_TASK INSTRUCTIONS_
Word for word, copy every line of the data.

_INFORMATION SHOWN_

=======

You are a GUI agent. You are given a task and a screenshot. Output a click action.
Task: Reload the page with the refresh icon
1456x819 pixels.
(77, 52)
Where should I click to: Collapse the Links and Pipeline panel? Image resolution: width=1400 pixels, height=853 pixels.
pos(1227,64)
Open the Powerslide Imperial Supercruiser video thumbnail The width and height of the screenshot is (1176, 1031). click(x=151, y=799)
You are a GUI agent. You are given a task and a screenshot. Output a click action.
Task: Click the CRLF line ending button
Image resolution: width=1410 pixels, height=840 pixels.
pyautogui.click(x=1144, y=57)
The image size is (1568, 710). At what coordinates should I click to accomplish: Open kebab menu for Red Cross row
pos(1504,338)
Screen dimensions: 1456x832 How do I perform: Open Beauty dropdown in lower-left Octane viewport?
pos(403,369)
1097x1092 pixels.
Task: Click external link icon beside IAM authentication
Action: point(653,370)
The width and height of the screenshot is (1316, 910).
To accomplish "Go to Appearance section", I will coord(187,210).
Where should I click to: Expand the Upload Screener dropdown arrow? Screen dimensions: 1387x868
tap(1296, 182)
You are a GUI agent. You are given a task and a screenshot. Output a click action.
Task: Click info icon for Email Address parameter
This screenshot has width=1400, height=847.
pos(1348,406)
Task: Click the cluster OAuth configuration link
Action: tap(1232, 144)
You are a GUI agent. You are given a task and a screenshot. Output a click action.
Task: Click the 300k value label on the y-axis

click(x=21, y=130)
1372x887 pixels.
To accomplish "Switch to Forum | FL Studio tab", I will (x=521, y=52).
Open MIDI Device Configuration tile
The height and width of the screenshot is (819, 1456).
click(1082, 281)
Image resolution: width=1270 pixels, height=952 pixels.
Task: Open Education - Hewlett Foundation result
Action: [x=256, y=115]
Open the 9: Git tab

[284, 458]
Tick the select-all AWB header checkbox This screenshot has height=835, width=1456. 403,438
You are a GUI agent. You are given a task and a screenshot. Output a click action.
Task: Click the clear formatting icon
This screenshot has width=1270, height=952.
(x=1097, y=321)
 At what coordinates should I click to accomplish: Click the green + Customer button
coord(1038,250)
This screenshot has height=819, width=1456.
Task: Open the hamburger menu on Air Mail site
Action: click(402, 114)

=======

_SOLVED PROBLEM_
You are a GUI agent. You are given a task and a screenshot. Output a click action.
Task: Reload the page with the refresh icon
1456x819 pixels.
(77, 52)
Where should I click to: Collapse the Links and Pipeline panel? Image resolution: width=1400 pixels, height=853 pixels.
pos(1227,64)
Open the Powerslide Imperial Supercruiser video thumbnail The width and height of the screenshot is (1176, 1031). click(x=151, y=799)
You are a GUI agent. You are given a task and a screenshot. Output a click action.
Task: Click the CRLF line ending button
Image resolution: width=1410 pixels, height=840 pixels.
pyautogui.click(x=1144, y=57)
The image size is (1568, 710). At what coordinates should I click to accomplish: Open kebab menu for Red Cross row
pos(1504,338)
Screen dimensions: 1456x832 How do I perform: Open Beauty dropdown in lower-left Octane viewport?
pos(403,369)
1097x1092 pixels.
Task: Click external link icon beside IAM authentication
Action: point(653,370)
The width and height of the screenshot is (1316, 910).
To accomplish "Go to Appearance section", I will coord(187,210).
Where should I click to: Expand the Upload Screener dropdown arrow? Screen dimensions: 1387x868
tap(1296, 182)
You are a GUI agent. You are given a task and a screenshot. Output a click action.
Task: Click info icon for Email Address parameter
This screenshot has width=1400, height=847.
pos(1348,406)
Task: Click the cluster OAuth configuration link
Action: tap(1232, 144)
You are a GUI agent. You are given a task and a screenshot. Output a click action.
Task: Click the 300k value label on the y-axis

click(x=21, y=130)
1372x887 pixels.
To accomplish "Switch to Forum | FL Studio tab", I will (x=521, y=52).
Open MIDI Device Configuration tile
The height and width of the screenshot is (819, 1456).
click(1082, 281)
Image resolution: width=1270 pixels, height=952 pixels.
Task: Open Education - Hewlett Foundation result
Action: [x=256, y=115]
Open the 9: Git tab

[284, 458]
Tick the select-all AWB header checkbox This screenshot has height=835, width=1456. 403,438
You are a GUI agent. You are given a task and a screenshot. Output a click action.
Task: Click the clear formatting icon
This screenshot has width=1270, height=952.
(x=1097, y=321)
 At what coordinates should I click to accomplish: Click the green + Customer button
coord(1038,250)
This screenshot has height=819, width=1456.
Task: Open the hamburger menu on Air Mail site
Action: click(402, 114)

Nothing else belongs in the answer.